Sam Marks 11 Jul 2025 17:56 UTC
LW: 7 AF: 6
1
AF
Since the probe is trained off-policy on a simple deception like dataset (and we’re able to play with it a bunch and characterise what we think it’s detecting), I feel fairly confident that the probe works by capturing a pseudo-lying or wrongness property.
I’d be pretty surprised if you had sufficient evidence to be very confident in this. Some things that seem relevant:
1. IIUC, the training data for the probe consists of positive and negative examples of the model being instructed to be dishonest.
2. Even if (1) were not true, I’d guess it’s more likely that a classifier trained on simple/legible examples of a model being dishonest would flag text discussing the concept of dishonesty, than that it would flag text containing very OOD examples of covert honesty.

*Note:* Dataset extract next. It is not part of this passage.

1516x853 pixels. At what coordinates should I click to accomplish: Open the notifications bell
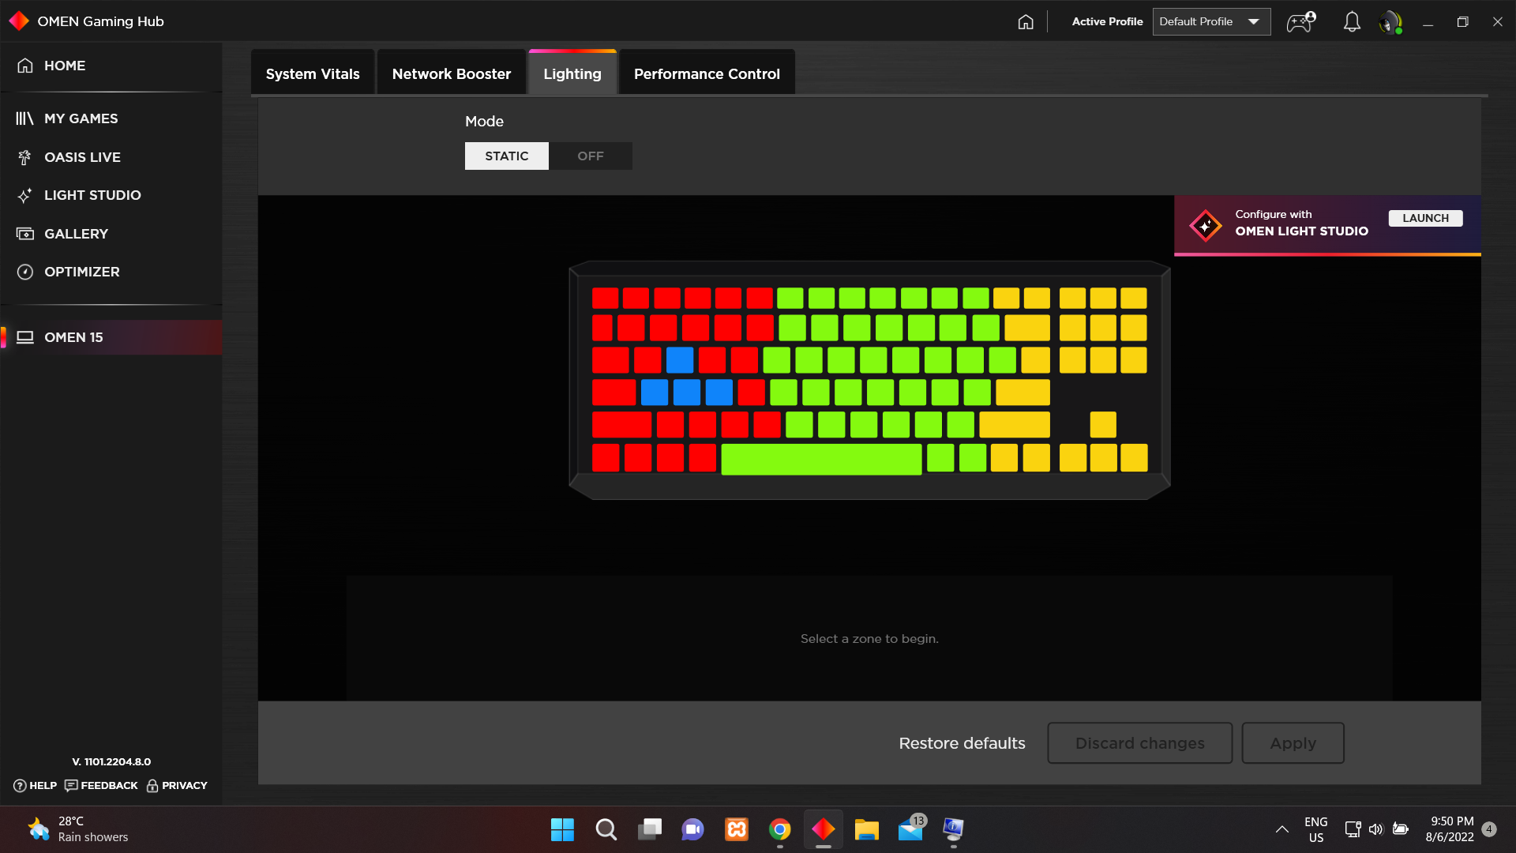click(x=1352, y=21)
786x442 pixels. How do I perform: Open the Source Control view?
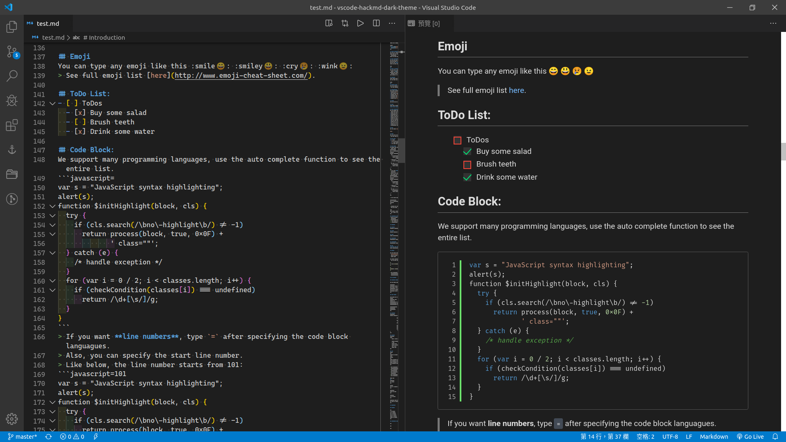[x=12, y=52]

  1. (My evidence here is just personal experience on somewhat-related-but-not-exactly-the-same things.)
3. While I’m not super confident in (2), I’d be surprised if you had the evidence to confidently reject (2).

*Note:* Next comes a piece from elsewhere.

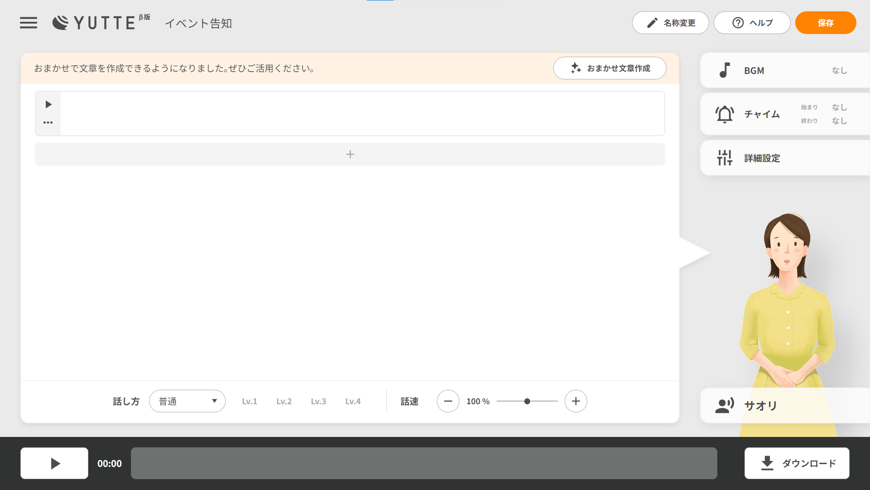Select speaking level Lv.4
Image resolution: width=870 pixels, height=490 pixels.
[x=353, y=402]
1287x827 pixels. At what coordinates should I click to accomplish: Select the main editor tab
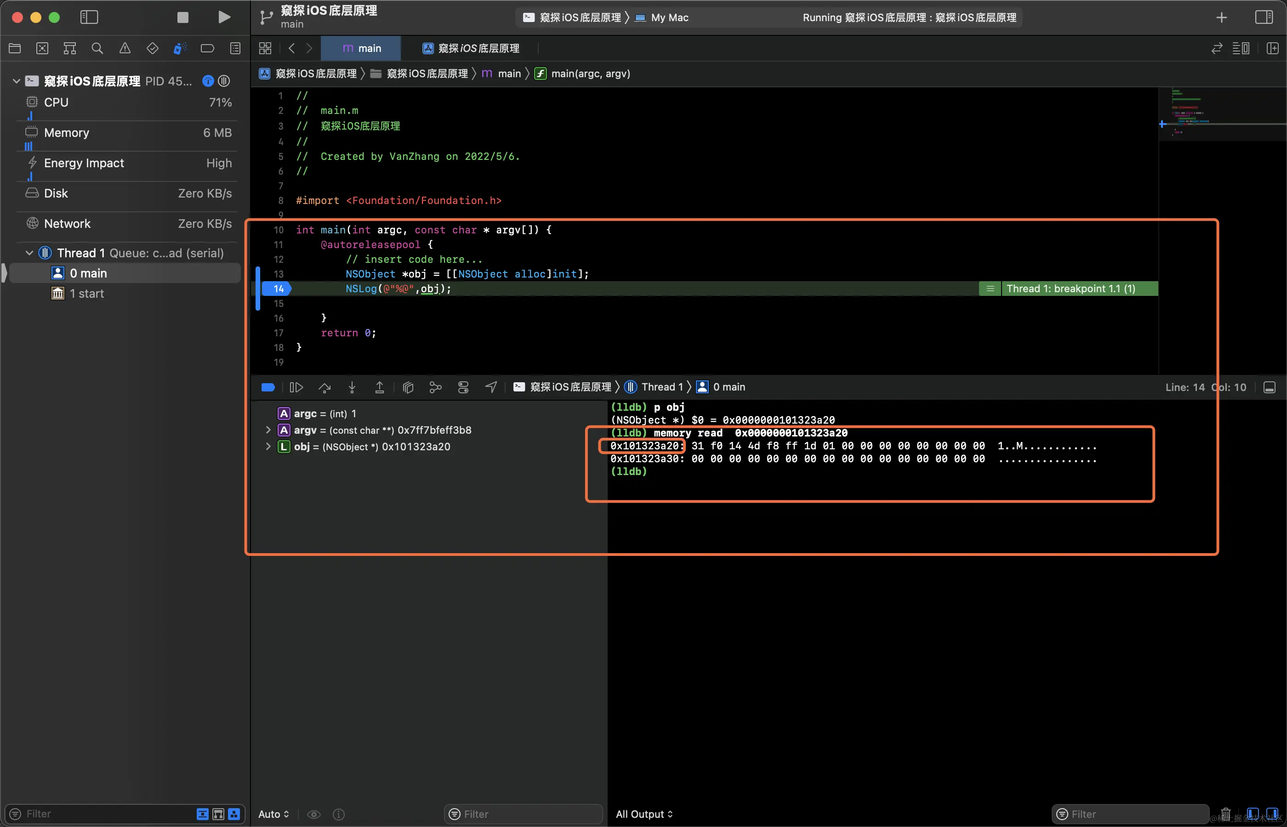361,48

- Joseph Bloom 15 Jul 2025 8:37 UTC
  LW: 2 AF: 1
  0
  AF Parent
  Interesting—I agree I don’t have strong evidence here (and certainly we haven’t it). It sounds like maybe it would be worth my attempting to prove this point with further investigation. This is an update for me—I didn’t think this interpretation would be contentious!
  than that it would flag text containing very OOD examples of covert honesty.
  I think you mean covert “dishonesty”?
  - Clément Dumas 21 Jul 2025 12:33 UTC
    1 point
    0
    Parent
    Would training a model to not sandbag despite the given instruction (maybe just for a subset of questions to ensure the model doesn’t just discard the information?) resolve your disagreement?
    
    If the probe is only looking at the instruction, then even if the model is being honest, it will be triggered.
    - Joseph Bloom 23 Jul 2025 11:21 UTC
      2 points
      0
      Parent
      I suspect this is a good experiment. It may help!